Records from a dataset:
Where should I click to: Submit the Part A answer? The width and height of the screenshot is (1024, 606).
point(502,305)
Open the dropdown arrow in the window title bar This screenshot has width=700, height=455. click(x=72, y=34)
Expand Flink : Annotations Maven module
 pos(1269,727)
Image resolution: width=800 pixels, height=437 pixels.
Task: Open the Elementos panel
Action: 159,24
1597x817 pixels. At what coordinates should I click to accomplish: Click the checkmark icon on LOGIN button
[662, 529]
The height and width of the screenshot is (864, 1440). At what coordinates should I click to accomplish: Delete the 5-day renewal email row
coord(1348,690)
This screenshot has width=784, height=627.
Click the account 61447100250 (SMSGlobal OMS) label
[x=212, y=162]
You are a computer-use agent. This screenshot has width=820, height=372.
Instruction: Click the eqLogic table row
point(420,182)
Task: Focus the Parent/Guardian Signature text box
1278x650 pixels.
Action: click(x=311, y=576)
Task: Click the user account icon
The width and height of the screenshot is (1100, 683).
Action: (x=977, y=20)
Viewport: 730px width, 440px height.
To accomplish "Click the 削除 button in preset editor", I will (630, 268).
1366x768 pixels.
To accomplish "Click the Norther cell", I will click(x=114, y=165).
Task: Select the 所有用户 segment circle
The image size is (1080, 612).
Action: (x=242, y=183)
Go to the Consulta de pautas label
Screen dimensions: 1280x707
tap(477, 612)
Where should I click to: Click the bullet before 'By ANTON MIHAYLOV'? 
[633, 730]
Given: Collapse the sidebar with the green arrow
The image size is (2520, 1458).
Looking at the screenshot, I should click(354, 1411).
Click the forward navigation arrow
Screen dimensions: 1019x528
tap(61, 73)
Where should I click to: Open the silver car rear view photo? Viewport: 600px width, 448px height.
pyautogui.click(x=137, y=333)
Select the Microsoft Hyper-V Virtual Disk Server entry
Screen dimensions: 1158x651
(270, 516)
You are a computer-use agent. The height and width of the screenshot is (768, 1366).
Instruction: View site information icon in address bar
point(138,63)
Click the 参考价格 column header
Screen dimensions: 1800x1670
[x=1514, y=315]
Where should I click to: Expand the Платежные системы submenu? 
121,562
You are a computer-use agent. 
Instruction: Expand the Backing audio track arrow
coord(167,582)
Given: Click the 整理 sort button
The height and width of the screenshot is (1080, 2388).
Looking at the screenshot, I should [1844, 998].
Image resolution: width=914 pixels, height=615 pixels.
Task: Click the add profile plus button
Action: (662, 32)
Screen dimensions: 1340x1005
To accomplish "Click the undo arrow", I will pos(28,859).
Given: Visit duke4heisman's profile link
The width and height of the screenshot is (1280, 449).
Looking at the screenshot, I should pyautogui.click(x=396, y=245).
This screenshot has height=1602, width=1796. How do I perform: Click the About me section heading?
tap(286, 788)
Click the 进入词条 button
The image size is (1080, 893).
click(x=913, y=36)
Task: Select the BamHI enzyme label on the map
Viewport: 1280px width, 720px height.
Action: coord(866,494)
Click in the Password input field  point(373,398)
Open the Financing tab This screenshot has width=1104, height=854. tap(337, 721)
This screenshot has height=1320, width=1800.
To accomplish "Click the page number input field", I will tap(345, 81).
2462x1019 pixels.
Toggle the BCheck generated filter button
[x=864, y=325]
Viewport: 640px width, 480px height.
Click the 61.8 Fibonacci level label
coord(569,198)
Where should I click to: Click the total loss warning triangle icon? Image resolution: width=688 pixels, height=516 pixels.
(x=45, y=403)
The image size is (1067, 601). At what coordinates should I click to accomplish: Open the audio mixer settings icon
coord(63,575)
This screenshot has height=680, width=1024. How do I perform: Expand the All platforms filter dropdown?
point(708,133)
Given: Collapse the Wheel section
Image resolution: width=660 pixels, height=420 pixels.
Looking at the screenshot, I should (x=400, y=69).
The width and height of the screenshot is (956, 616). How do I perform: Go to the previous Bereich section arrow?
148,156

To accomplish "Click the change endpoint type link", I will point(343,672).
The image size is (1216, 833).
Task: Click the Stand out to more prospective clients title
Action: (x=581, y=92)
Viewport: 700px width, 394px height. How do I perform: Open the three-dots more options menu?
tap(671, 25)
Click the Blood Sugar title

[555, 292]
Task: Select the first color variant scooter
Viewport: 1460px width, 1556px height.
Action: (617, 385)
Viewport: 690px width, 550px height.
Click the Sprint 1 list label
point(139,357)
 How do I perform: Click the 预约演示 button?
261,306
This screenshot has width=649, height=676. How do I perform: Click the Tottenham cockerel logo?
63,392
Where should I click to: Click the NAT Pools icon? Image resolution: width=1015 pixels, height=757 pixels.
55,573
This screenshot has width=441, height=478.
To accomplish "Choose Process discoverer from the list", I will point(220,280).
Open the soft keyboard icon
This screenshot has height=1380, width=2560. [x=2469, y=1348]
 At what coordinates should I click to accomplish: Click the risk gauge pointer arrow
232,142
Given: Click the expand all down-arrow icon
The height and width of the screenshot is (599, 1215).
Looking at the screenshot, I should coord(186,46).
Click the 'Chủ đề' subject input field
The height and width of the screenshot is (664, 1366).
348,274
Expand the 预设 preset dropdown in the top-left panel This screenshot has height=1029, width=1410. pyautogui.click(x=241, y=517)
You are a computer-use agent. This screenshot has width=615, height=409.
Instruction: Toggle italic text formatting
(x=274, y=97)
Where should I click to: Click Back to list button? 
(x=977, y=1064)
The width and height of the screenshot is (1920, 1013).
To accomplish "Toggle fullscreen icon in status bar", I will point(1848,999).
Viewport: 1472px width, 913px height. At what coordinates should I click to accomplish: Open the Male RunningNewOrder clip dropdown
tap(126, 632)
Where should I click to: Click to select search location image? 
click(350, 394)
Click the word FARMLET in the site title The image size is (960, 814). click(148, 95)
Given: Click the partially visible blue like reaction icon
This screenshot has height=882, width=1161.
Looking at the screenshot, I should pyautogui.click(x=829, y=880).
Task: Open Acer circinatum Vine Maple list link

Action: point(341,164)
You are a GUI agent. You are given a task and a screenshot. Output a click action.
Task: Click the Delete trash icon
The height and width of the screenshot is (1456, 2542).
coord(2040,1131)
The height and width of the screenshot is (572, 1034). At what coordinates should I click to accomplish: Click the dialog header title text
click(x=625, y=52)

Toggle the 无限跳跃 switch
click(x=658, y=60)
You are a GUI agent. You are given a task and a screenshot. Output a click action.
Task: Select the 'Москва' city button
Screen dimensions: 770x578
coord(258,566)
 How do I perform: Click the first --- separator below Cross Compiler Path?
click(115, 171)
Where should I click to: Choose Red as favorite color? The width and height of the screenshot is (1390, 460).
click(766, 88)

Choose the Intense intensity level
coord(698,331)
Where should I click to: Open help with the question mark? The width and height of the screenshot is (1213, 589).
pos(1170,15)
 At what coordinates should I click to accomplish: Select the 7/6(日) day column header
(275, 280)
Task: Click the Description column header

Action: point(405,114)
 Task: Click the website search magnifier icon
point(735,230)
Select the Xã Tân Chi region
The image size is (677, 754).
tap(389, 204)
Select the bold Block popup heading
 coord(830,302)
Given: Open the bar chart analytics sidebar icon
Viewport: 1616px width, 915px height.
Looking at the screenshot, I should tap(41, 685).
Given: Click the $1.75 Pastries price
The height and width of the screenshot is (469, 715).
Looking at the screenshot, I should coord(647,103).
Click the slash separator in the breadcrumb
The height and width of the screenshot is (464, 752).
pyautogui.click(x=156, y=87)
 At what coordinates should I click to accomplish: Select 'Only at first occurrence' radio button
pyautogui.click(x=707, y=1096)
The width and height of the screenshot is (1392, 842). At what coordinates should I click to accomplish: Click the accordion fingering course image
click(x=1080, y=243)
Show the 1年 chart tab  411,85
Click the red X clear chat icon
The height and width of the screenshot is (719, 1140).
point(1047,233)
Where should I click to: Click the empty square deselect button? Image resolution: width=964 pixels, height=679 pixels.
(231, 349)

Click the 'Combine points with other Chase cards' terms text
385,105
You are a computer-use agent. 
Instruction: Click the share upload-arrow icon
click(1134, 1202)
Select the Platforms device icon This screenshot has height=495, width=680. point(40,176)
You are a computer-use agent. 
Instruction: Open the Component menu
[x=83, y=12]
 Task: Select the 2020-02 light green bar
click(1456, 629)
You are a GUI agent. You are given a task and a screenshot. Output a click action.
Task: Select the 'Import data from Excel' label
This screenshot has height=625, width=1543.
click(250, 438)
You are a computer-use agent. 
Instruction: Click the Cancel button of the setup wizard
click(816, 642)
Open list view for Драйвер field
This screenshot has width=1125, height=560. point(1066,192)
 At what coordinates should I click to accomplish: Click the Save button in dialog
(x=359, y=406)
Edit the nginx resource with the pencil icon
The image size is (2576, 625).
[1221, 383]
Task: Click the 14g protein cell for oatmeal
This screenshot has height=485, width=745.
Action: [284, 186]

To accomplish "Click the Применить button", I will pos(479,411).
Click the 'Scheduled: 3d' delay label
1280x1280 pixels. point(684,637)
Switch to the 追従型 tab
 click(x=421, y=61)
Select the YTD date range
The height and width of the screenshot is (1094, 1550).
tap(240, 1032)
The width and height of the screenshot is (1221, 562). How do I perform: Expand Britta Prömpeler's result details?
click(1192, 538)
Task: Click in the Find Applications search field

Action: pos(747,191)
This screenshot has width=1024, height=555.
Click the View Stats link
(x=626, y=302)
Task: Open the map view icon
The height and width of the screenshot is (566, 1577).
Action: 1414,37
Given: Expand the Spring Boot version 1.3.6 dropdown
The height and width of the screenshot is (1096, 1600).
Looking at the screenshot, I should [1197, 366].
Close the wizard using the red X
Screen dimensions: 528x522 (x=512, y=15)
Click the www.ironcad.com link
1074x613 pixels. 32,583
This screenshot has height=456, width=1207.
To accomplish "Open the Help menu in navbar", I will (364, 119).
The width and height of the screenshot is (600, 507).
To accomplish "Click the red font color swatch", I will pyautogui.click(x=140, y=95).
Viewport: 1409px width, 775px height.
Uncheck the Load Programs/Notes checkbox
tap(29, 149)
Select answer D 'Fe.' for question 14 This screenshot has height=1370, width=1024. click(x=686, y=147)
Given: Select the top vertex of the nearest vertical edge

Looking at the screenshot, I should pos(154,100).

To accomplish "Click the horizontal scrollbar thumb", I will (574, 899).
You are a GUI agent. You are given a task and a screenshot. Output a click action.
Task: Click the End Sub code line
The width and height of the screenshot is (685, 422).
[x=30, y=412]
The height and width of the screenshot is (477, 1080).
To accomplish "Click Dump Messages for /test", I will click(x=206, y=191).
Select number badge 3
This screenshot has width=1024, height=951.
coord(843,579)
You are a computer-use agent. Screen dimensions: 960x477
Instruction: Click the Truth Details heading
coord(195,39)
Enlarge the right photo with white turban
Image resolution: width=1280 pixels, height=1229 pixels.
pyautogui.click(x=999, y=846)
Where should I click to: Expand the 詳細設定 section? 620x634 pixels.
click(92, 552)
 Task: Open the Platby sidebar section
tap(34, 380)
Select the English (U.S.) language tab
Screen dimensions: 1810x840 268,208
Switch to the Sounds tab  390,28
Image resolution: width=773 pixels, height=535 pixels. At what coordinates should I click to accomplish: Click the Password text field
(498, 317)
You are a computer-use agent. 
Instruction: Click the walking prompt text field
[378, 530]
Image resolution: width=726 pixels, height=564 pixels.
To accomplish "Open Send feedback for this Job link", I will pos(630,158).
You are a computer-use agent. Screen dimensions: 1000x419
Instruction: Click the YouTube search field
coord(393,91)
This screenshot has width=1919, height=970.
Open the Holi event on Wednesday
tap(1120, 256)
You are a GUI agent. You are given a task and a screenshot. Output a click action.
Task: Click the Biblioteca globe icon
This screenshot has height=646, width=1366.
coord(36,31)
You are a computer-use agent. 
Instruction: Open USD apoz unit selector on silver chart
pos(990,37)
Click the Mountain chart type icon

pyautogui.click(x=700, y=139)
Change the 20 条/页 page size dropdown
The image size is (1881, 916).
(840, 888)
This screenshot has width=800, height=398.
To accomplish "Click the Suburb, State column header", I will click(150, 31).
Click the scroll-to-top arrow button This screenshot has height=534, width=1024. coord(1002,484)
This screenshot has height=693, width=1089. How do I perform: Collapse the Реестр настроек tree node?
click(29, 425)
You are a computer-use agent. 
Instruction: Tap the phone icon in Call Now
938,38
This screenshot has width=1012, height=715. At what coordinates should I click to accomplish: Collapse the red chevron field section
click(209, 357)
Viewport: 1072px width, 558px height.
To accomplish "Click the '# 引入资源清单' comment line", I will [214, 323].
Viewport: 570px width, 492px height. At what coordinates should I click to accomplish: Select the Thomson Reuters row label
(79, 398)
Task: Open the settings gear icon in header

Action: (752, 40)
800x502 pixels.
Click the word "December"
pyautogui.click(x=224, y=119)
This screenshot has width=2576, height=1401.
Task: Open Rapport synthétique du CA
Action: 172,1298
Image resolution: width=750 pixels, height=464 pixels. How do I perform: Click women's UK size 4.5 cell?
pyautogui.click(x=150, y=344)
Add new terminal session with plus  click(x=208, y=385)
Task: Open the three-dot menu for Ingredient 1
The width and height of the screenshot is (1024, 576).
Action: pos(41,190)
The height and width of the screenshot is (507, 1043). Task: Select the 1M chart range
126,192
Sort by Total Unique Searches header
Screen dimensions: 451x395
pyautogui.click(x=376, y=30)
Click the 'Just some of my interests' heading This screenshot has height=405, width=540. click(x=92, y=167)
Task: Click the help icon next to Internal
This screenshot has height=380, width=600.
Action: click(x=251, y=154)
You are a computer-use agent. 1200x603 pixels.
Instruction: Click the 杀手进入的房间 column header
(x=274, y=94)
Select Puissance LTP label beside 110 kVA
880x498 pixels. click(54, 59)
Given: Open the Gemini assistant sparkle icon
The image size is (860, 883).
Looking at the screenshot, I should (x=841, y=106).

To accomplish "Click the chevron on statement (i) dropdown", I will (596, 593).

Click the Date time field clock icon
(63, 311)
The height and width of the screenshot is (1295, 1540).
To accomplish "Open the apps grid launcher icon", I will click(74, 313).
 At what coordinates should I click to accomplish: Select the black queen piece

## Problem statement:
Produce only the lines from the line containing "You are a computer-use agent. Screen dimensions: 960x477" through the line containing "This screenshot has width=800, height=398.", inclusive of both, exactly as they stand in the entries above.

## Output of the exercise:
You are a computer-use agent. Screen dimensions: 960x477
Instruction: Click the Truth Details heading
coord(195,39)
Enlarge the right photo with white turban
Image resolution: width=1280 pixels, height=1229 pixels.
pyautogui.click(x=999, y=846)
Where should I click to: Expand the 詳細設定 section? 620x634 pixels.
click(92, 552)
 Task: Open the Platby sidebar section
tap(34, 380)
Select the English (U.S.) language tab
Screen dimensions: 1810x840 268,208
Switch to the Sounds tab  390,28
Image resolution: width=773 pixels, height=535 pixels. At what coordinates should I click to accomplish: Click the Password text field
(498, 317)
You are a computer-use agent. 
Instruction: Click the walking prompt text field
[378, 530]
Image resolution: width=726 pixels, height=564 pixels.
To accomplish "Open Send feedback for this Job link", I will pos(630,158).
You are a computer-use agent. Screen dimensions: 1000x419
Instruction: Click the YouTube search field
coord(393,91)
This screenshot has width=1919, height=970.
Open the Holi event on Wednesday
tap(1120, 256)
You are a GUI agent. You are given a task and a screenshot. Output a click action.
Task: Click the Biblioteca globe icon
This screenshot has height=646, width=1366.
coord(36,31)
You are a computer-use agent. 
Instruction: Open USD apoz unit selector on silver chart
pos(990,37)
Click the Mountain chart type icon

pyautogui.click(x=700, y=139)
Change the 20 条/页 page size dropdown
The image size is (1881, 916).
(840, 888)
This screenshot has width=800, height=398.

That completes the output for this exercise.